EXERCISE BRIEF. If a line below falls between the line with "You are a computer-use" and the line with "by the Файловая", or is one of those two, output it exactly; output nothing else and no pictures.

******

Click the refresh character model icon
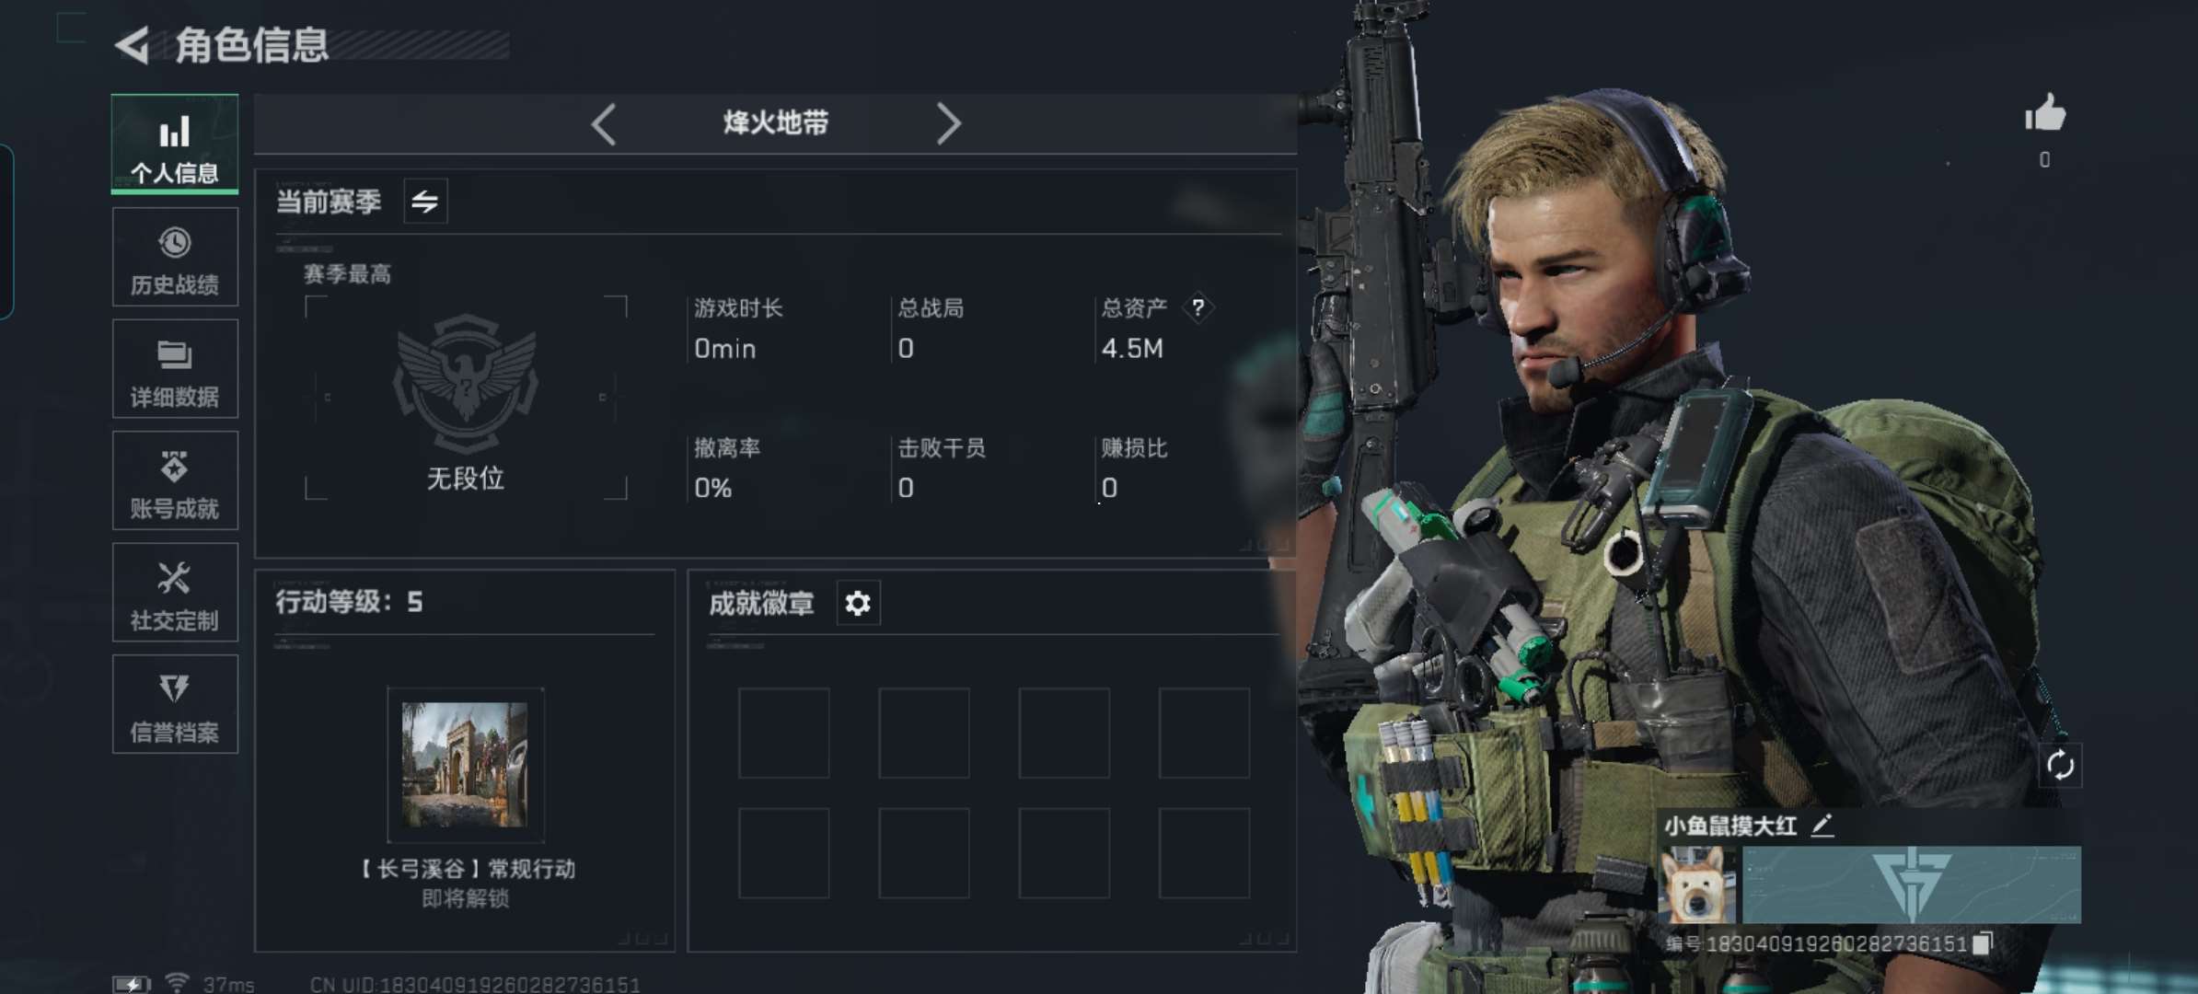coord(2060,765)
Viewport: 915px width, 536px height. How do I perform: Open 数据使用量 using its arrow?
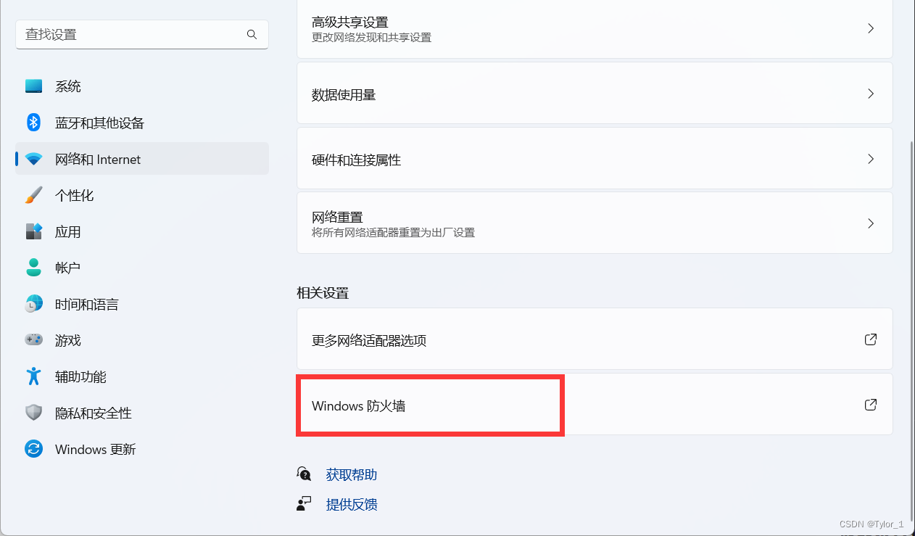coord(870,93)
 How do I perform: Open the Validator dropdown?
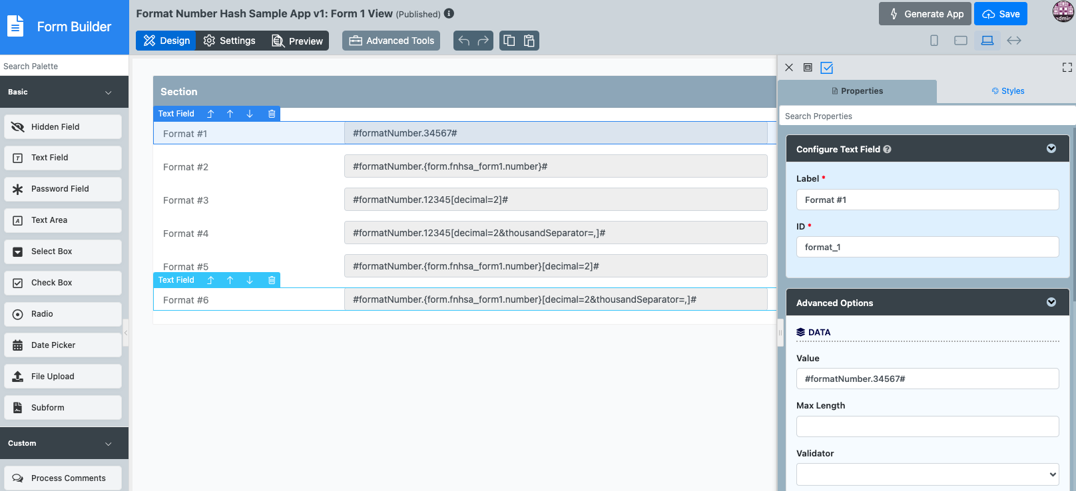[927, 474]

******

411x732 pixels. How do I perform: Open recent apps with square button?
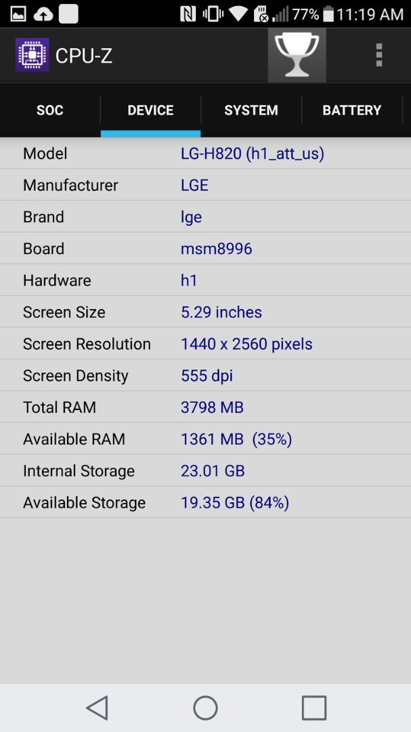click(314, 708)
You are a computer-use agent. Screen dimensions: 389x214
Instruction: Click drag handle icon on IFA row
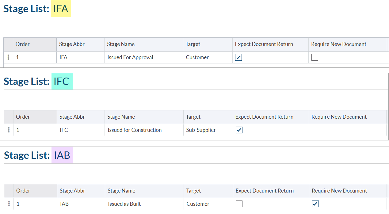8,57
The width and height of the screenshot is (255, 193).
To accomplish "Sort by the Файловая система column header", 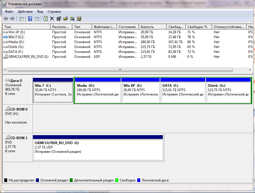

******

WRITTEN RESPONSE.
You are a computer-use agent. Screen dimensions: 389x214
Instruction: Click drag handle icon on IFA row
8,57
The width and height of the screenshot is (255, 193).
To accomplish "Sort by the Файловая система column header", 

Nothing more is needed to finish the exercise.